3月上旬といえば、学生の旅行シーズンだ。欧州サッカー観戦はかつてその目玉の一つだった。しかしこちらも下火になっている様子だ。旅行に出かける絶対数が減ったとのことだが、学生の旅行と欧州サッカー観戦とは相性がいいと見ている。そこに広がっている世界は異文化そのものだからだ。

 その最たるものがチャンピオンズリーグになる。欧州のクラブ対抗戦は言い換えれば都市対抗戦で、W杯さらには五輪といった国別対抗戦に慣れた日本人にこれは依然として新鮮に映る。現地に行かずには味わえない違和感だ。老婆心ながら言わせてもらえば、日本の学生に体験して欲しいカルチャーギャップになる。

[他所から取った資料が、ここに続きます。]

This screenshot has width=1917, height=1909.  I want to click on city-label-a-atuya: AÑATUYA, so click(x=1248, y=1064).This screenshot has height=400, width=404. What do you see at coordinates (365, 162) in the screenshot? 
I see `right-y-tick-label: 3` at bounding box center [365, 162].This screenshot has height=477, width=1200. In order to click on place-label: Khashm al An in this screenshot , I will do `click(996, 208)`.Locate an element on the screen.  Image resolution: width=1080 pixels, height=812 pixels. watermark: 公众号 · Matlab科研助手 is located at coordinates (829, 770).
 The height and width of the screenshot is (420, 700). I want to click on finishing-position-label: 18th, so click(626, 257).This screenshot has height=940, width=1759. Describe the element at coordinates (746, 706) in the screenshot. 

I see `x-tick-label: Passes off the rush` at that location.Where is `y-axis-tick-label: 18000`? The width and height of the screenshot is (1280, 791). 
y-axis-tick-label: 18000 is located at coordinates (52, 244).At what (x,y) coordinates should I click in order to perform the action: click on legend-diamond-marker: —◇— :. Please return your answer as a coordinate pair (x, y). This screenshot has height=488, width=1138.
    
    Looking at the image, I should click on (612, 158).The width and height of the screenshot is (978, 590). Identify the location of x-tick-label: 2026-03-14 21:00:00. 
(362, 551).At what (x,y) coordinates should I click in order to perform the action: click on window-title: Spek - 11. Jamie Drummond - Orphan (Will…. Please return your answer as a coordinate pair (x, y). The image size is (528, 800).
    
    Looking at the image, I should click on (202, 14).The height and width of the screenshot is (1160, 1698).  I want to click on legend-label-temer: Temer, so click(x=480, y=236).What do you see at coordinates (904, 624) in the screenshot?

 とはいえ、日本のJリーグも都市別対抗戦だ。アジアチャンピオンズリーグ、先述のクラブW杯も、その延長上にあるイベントになる。鹿島という街のクラブが世界に進出していく姿に、熱くなったサポーターがUAEまで大挙駆けつける姿は、従来の日本にはなかったものだ。新しい価値観になるが、これは鹿島に限った話ではない。

 日本は、国別対抗戦への関心が薄まる一方で、都市別対抗戦への関心が増している状態にある。UAEを訪れた日本サポの数は日本代表が出場したアジアカップより鹿島が出場したクラブW杯の方が多かったという現実には、大きな意味が隠されているのだ。

 時代は、日本代表ではなくJリーグを後押ししているのか。

 しかし、国別対抗戦より都市別対抗戦という図式は、マスメディアにとって歓迎すべき話ではない。「ページビュー」で勝るのは、鹿島ではなく日本代表だからだ。いくら日本代表の人気が低迷しても両者の差が大きくつまることはない。これは日本の構造的な問題になる。都市対抗戦でも十分商売になる欧州との違いだ。

 とはいえ、ファン気質の変化は止まりそうもない。ラグビーW杯を今秋に、東京五輪を来年に控える日本だが、頑張れニッポン的なムードは減退している。少なくともサッカー界においては。僕はそう見ている。